[Task instructions]:
Print everything from the line containing "The height and" down to the line containing "Action: [x=52, y=459]", both included, reproducing the lines word for word.

[Data section]:
--------------------------------------------------

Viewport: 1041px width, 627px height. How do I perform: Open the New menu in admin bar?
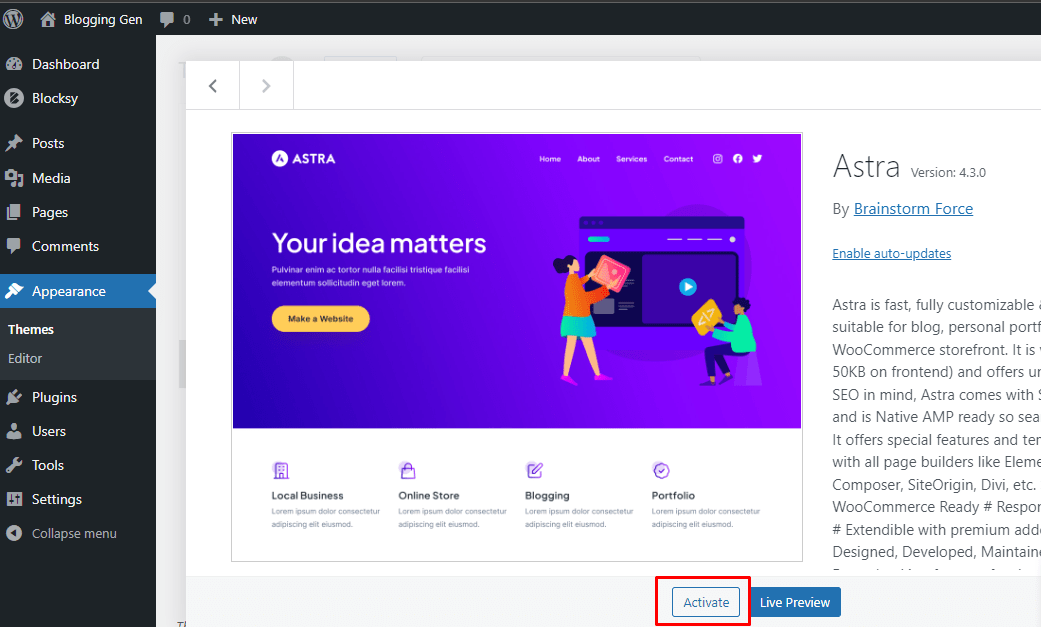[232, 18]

--------------------------------------------------

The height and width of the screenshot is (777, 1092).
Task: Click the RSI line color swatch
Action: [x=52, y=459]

--------------------------------------------------

[Exercise response]:
The height and width of the screenshot is (777, 1092).
Task: Click the RSI line color swatch
Action: [x=52, y=459]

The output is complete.